To improve the game's frame rate and reduce power consumption, the project team conducted a series of technical research and development for this game. They first tried deep learning and video interpolation, but abandoned them due to issues such as excessive power consumption and image response delay. Since the rendering results of the static model in two consecutive frames of the game are very similar, the project team predicted the next frame and reused the previous calculation results, avoiding repeated calculations and improving program performance.

== Release ==
Arena Breakout was released in China by Tencent Games on July 13, 2022, and globally by Level Infinite on July 14, 2023 on iOS and Android platforms. The game was released on Microsoft Windows in late 2024 under the title Arena Breakout: Infinite, with an Early Access release on August 13, 2024. Arena Breakout: Infinite was then promoted at Gamescom 2024.

== Reception ==
The media outlets were mixed on the game's overly hardcore and realistic gameplay design. PC Gamers Jake Tucker believed the game's greatest success was in making it easy to learn without sacrificing the gameplay experience. Forbes reviewer Mike Stubbs believes the game should improve the character movement, improve the cheat restriction system and optimize character spawn locations. Arena Breakout's technical aspect was praised by IGN, noting that the game runs smoothly on lower-spec devices.

Data

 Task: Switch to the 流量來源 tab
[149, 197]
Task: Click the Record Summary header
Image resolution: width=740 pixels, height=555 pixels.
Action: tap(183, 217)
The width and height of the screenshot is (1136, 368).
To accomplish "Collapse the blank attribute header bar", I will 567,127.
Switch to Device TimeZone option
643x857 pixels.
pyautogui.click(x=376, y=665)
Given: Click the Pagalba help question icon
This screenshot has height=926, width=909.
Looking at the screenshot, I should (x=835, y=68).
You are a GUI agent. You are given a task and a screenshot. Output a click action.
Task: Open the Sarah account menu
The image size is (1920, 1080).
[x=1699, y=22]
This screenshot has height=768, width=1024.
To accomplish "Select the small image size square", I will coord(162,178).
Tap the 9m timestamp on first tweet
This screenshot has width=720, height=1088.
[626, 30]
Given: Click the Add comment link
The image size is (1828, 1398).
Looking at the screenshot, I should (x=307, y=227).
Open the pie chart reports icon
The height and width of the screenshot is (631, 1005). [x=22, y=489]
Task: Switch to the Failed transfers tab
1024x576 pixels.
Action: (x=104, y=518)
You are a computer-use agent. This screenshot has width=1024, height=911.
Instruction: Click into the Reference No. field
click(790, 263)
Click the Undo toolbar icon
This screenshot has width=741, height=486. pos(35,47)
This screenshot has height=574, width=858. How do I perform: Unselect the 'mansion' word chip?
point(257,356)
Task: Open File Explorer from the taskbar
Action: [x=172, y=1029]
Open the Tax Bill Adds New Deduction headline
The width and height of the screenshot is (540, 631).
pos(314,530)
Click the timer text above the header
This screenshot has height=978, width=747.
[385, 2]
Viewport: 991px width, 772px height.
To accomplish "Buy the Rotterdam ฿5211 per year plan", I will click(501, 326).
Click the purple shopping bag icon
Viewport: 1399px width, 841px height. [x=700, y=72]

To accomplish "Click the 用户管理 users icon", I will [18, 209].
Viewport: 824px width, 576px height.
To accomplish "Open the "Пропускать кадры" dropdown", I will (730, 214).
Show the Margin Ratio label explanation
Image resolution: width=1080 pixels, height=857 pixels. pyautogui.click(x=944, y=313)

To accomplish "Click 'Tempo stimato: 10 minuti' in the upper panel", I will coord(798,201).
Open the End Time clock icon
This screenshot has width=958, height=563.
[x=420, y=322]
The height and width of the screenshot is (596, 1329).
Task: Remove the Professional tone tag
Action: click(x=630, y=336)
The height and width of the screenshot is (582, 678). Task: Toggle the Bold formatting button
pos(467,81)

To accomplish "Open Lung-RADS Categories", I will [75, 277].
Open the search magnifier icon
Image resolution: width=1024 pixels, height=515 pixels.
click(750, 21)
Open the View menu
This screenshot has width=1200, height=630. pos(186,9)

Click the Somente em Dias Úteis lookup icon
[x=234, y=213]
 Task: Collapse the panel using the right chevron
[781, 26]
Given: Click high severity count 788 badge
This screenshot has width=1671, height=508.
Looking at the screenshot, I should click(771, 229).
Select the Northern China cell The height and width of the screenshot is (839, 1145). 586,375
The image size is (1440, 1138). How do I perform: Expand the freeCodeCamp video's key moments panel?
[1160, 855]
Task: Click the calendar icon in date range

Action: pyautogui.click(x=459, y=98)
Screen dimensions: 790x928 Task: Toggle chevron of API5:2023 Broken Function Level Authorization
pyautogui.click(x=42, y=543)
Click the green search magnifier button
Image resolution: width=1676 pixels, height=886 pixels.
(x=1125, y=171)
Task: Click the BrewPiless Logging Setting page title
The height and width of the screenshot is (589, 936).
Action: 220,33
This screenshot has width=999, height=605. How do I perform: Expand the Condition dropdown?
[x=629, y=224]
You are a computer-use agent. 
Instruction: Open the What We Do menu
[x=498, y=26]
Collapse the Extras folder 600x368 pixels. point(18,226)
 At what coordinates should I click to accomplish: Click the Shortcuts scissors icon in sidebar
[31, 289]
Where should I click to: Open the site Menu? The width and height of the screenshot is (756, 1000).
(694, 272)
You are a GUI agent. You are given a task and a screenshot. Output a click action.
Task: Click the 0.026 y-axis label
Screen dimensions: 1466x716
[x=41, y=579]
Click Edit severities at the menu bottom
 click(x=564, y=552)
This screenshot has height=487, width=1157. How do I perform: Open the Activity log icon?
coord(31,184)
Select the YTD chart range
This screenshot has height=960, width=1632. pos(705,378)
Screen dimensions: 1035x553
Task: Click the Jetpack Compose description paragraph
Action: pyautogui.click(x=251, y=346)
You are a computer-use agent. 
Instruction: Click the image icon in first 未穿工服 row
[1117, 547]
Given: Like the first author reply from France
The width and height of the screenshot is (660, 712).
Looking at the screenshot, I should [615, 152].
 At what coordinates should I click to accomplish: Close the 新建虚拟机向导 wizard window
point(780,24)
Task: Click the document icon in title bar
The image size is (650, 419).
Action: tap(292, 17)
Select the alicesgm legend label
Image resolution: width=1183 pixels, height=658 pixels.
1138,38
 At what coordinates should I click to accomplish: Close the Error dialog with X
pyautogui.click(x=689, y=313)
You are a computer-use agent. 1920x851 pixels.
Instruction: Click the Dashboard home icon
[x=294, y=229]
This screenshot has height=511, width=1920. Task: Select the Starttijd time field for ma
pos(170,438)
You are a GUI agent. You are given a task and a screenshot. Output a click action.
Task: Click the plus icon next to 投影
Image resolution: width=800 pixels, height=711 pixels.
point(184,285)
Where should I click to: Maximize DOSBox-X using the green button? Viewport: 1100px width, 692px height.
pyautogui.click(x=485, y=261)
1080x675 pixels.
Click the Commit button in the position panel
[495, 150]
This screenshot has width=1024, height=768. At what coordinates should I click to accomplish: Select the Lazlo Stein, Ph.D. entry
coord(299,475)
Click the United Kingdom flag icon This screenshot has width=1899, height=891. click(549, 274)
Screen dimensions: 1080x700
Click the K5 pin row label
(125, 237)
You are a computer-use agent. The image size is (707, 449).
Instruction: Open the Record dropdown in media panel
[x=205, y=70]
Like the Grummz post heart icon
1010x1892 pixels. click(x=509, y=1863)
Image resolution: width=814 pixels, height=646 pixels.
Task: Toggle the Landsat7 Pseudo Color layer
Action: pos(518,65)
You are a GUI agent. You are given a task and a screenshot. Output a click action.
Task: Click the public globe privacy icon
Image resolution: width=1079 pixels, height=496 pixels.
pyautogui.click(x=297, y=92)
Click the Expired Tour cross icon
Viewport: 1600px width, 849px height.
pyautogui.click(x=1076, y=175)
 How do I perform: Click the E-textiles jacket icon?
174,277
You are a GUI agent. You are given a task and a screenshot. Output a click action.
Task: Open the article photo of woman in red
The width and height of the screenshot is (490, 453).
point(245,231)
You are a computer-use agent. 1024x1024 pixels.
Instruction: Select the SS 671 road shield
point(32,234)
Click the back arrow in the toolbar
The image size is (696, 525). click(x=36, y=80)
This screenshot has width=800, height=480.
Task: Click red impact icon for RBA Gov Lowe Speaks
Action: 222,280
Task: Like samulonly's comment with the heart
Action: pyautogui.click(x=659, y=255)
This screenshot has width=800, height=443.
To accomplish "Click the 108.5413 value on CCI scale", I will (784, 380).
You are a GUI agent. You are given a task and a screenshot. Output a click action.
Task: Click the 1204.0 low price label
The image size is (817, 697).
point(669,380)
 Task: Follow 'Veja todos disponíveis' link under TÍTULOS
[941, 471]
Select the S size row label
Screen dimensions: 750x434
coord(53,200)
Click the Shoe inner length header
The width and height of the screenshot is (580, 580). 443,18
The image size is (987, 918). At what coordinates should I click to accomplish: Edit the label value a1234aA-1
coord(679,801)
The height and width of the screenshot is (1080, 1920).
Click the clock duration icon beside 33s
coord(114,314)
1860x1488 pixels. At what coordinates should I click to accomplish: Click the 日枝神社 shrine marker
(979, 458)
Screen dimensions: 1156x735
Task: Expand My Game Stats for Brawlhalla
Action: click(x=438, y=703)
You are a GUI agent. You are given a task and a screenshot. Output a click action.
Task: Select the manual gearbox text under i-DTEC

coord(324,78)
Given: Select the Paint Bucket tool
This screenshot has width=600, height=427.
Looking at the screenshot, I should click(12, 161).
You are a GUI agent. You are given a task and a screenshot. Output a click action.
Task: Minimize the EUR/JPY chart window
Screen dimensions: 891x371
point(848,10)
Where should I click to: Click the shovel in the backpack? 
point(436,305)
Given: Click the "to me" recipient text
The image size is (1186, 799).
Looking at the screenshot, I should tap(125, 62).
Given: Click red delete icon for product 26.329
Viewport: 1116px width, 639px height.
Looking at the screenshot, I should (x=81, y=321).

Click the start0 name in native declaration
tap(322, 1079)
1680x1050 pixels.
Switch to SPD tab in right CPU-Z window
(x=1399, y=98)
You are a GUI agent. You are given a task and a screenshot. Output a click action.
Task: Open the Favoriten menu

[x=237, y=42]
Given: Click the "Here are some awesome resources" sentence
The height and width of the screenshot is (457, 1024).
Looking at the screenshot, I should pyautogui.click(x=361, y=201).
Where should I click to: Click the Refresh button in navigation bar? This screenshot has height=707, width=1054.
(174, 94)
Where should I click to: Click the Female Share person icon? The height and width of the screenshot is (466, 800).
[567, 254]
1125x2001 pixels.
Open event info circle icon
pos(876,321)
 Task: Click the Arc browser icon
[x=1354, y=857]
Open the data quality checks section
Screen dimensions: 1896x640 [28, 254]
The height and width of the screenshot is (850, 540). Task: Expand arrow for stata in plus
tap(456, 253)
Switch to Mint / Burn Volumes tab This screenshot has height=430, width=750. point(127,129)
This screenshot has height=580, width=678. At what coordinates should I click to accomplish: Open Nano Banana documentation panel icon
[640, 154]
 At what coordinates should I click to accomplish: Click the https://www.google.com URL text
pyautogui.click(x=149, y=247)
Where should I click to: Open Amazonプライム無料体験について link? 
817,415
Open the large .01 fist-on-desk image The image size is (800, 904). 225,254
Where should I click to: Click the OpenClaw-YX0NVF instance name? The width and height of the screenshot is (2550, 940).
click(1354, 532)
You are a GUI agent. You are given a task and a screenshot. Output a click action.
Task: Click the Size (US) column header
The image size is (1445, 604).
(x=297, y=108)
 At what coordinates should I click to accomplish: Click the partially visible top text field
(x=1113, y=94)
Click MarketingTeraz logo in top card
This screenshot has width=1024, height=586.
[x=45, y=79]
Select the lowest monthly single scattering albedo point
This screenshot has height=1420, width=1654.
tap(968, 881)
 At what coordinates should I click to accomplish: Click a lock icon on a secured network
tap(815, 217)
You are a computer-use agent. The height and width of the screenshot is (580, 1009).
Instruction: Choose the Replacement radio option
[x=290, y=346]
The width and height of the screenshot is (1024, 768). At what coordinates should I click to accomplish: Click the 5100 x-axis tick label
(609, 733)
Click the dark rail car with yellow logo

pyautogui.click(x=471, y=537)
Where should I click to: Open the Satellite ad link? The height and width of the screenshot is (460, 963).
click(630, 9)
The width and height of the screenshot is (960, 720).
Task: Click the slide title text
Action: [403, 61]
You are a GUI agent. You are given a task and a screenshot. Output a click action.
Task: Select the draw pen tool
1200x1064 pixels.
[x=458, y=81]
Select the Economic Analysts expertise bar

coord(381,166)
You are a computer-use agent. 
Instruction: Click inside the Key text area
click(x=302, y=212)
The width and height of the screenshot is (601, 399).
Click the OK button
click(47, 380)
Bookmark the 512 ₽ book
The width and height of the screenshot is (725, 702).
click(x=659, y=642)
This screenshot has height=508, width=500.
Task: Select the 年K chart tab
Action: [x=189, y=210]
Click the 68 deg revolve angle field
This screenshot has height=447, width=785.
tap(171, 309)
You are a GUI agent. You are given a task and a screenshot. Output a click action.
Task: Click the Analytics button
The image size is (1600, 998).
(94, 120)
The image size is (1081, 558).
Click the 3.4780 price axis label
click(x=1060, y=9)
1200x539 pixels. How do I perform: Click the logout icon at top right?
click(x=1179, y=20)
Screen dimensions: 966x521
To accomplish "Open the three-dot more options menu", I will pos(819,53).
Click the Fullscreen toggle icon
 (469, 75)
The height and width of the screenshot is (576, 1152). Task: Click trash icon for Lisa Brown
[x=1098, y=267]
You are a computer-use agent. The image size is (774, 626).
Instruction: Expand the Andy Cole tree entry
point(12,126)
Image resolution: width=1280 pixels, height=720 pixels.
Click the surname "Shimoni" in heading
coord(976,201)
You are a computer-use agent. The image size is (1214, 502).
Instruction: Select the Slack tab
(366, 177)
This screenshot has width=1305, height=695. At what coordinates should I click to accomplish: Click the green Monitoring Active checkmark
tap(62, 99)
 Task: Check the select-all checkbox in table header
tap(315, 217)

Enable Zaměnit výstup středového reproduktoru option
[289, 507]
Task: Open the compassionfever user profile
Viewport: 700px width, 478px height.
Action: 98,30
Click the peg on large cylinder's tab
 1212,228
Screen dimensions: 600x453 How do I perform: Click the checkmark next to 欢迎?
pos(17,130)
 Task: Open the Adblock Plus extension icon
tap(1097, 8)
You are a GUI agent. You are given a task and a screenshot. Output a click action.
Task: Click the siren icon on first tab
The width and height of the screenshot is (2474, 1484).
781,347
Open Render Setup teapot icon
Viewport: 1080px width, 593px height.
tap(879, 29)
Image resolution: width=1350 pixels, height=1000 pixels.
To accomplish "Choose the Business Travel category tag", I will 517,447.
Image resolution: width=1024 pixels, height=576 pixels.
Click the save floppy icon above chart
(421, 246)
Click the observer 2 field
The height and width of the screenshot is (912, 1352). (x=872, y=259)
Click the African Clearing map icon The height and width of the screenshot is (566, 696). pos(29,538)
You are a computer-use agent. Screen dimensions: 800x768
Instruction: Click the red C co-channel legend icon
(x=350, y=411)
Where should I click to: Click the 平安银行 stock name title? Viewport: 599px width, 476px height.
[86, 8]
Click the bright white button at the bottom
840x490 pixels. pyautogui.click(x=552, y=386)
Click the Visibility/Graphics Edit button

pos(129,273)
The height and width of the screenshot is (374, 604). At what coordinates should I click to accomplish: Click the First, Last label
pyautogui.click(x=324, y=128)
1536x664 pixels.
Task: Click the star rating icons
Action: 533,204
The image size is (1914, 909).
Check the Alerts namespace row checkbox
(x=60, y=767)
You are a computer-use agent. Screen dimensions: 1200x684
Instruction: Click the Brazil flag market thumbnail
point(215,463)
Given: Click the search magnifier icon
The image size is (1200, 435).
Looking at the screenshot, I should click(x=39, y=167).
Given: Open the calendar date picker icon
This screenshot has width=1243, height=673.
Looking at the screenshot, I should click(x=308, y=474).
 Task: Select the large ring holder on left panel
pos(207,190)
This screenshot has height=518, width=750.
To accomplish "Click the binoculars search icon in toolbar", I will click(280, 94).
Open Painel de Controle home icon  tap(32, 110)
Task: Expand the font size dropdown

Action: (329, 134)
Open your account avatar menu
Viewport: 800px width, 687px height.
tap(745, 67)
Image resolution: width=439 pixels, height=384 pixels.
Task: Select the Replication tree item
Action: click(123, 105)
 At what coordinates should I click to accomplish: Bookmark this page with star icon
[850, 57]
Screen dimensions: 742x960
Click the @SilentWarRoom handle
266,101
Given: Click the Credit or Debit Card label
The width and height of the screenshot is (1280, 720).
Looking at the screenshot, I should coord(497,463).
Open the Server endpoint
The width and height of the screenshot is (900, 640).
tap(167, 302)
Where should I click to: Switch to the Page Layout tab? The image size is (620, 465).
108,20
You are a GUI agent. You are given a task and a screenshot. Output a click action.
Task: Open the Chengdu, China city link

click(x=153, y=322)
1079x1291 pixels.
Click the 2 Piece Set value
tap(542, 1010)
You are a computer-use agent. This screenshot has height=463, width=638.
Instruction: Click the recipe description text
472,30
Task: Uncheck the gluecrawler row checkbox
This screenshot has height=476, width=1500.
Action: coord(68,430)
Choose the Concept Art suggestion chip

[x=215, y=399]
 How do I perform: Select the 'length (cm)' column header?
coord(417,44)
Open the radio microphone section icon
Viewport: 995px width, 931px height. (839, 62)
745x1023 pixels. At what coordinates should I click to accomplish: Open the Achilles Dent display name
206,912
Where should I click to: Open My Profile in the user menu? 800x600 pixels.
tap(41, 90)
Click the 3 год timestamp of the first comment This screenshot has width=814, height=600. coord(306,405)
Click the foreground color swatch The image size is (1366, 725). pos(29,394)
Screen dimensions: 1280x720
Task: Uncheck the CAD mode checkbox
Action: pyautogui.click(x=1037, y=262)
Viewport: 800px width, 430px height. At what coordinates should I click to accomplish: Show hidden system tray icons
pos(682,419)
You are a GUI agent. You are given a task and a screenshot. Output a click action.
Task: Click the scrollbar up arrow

Required work
a - In the Arena Breakout text, on what date did the Early Access release on Microsoft Windows take place?
b - Retype the Arena Breakout text word for word from "To improve the" to "improving program performance.".
Nothing in the records is needed here.

Exercise answers
a - August 13, 2024.

b -
To improve the game's frame rate and reduce power consumption, the project team conducted a series of technical research and development for this game. They first tried deep learning and video interpolation, but abandoned them due to issues such as excessive power consumption and image response delay. Since the rendering results of the static model in two consecutive frames of the game are very similar, the project team predicted the next frame and reused the previous calculation results, avoiding repeated calculations and improving program performance.